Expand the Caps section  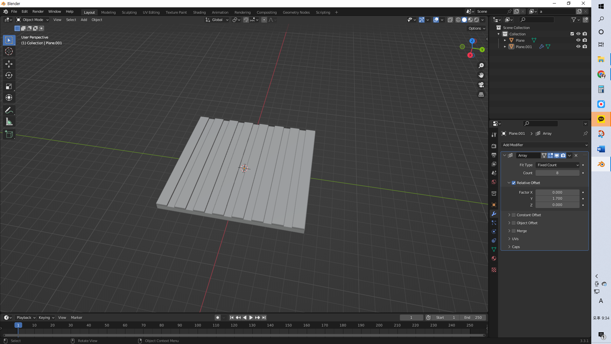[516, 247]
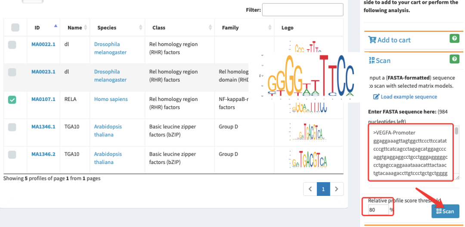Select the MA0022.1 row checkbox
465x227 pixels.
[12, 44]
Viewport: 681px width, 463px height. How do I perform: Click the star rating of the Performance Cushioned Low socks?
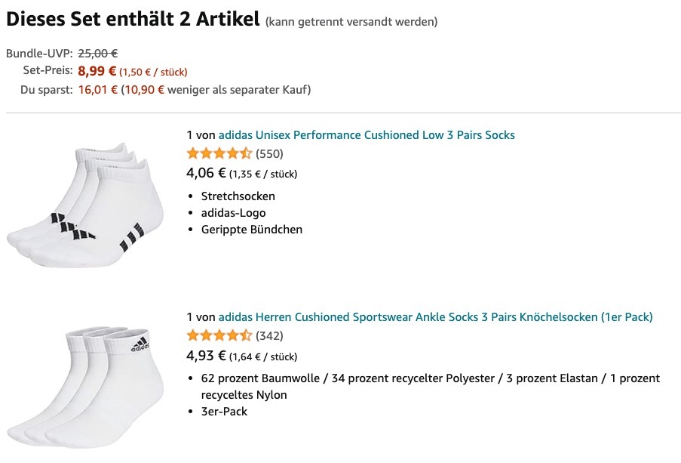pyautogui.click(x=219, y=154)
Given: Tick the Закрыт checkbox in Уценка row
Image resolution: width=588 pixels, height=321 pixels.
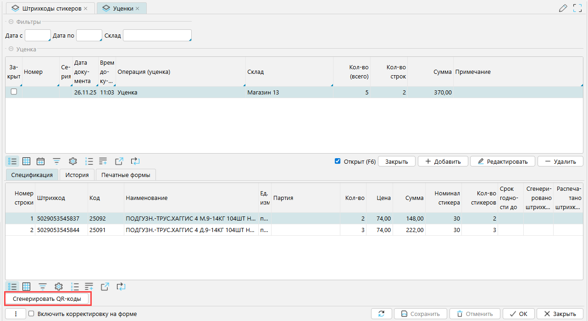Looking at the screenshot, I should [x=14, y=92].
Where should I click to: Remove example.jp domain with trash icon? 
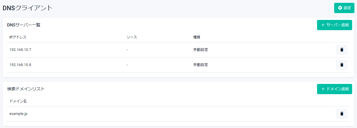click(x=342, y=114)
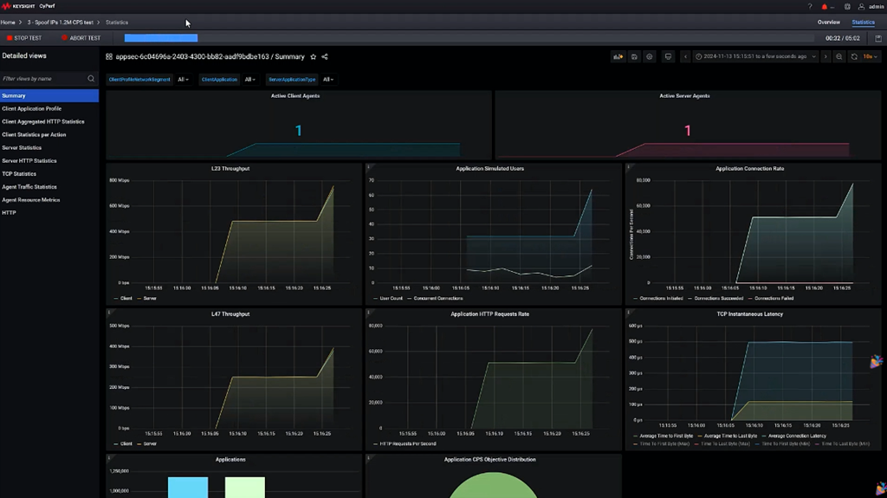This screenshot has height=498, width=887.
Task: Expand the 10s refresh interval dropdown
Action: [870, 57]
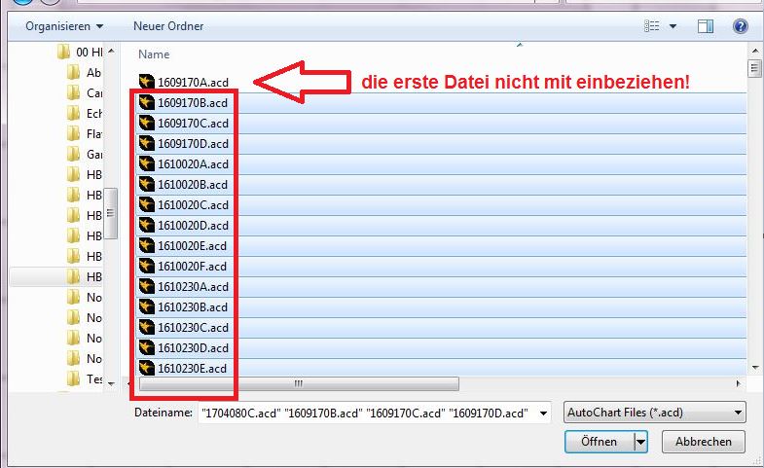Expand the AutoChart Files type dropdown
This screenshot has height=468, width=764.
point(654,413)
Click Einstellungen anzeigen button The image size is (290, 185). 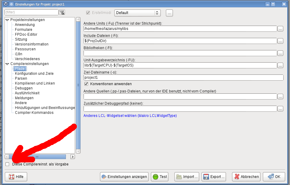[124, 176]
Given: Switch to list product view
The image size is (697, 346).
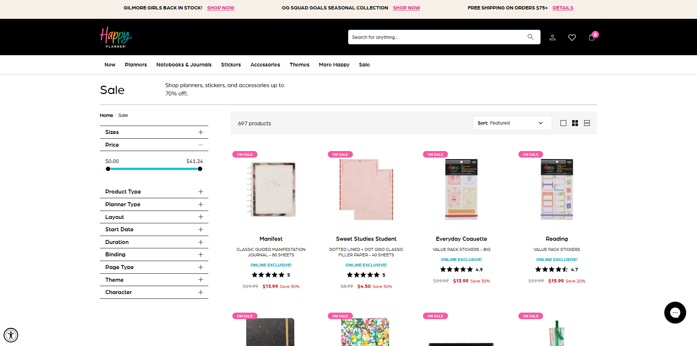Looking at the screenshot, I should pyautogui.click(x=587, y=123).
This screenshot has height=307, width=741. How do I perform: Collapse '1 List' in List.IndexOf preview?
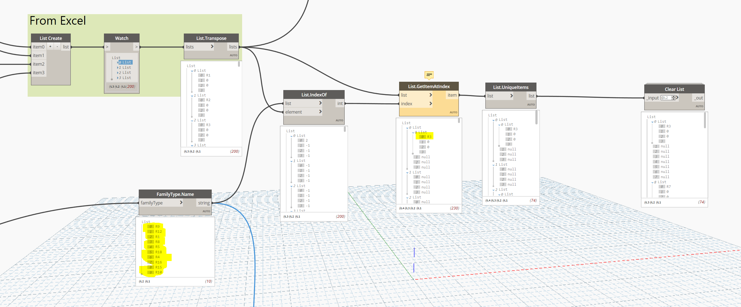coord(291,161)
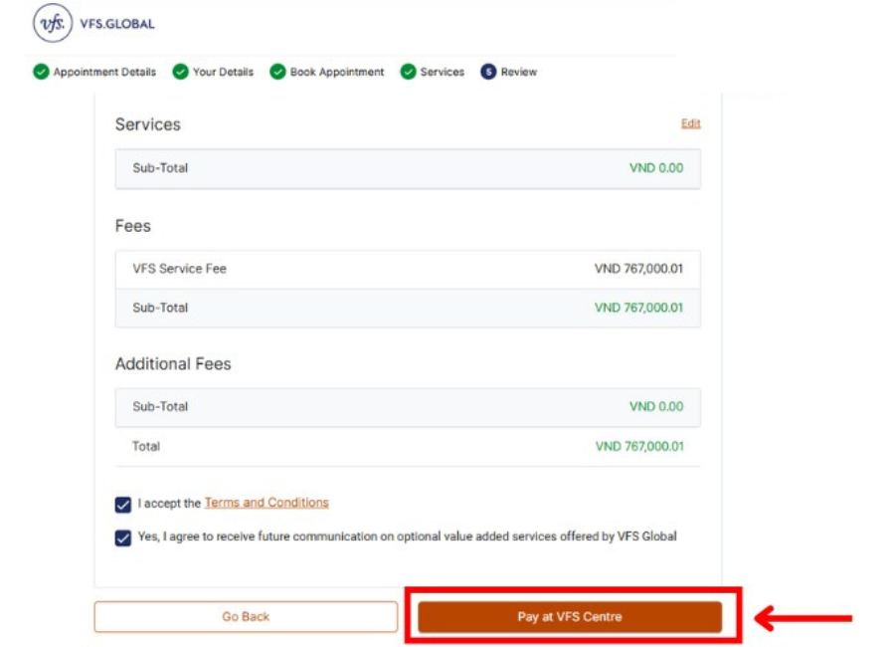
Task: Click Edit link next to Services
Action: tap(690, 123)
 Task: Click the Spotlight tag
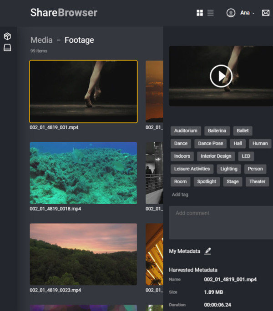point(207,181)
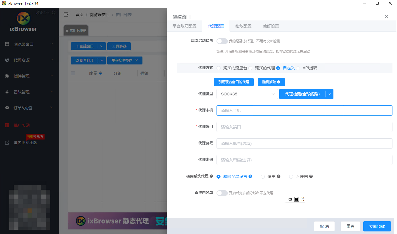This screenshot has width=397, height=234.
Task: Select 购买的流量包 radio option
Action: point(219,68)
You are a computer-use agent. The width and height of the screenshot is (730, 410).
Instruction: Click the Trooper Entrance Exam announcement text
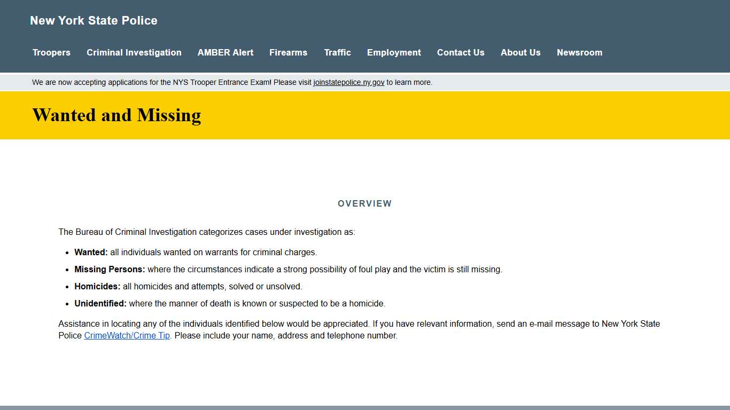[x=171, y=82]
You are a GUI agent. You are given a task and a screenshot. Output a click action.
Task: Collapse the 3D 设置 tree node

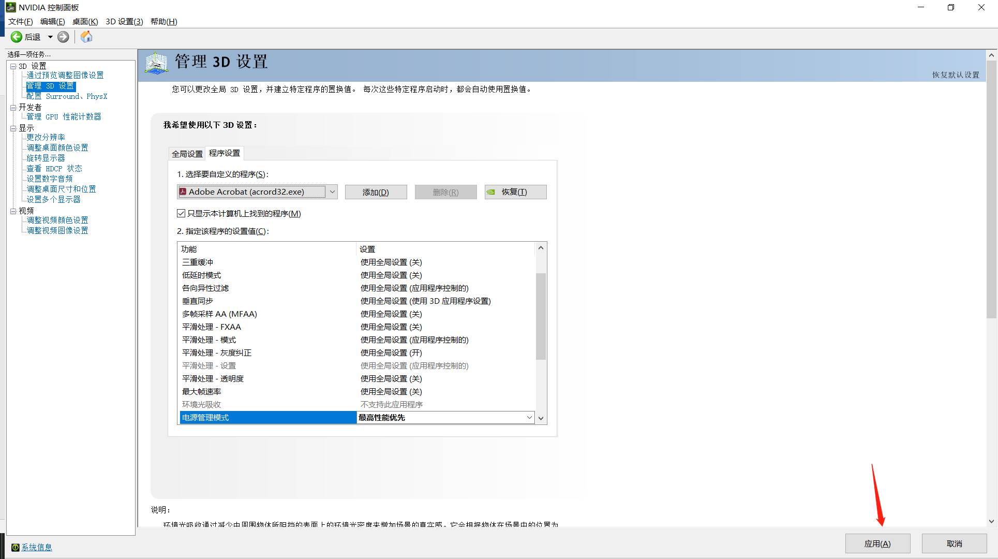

◆ ◆ ◆ ◆ ◆

Reproduce the lines of the material from the one containing "Task: Click the Spotlight tag" through the end of the material, inclusive, replacing "announcement" with "notice" and leaving everything else unchanged. Omit the pictures from your answer.

## Complete output:
 Task: Click the Spotlight tag
point(207,181)
This screenshot has width=397, height=234.
Task: Select 购买的流量包 radio option
Action: point(219,68)
You are a computer-use agent. The width and height of the screenshot is (730, 410).
Instruction: Click the Trooper Entrance Exam notice text
[x=171, y=82]
You are a GUI agent. You are given a task and a screenshot. Output a click action.
Task: Collapse the 3D 设置 tree node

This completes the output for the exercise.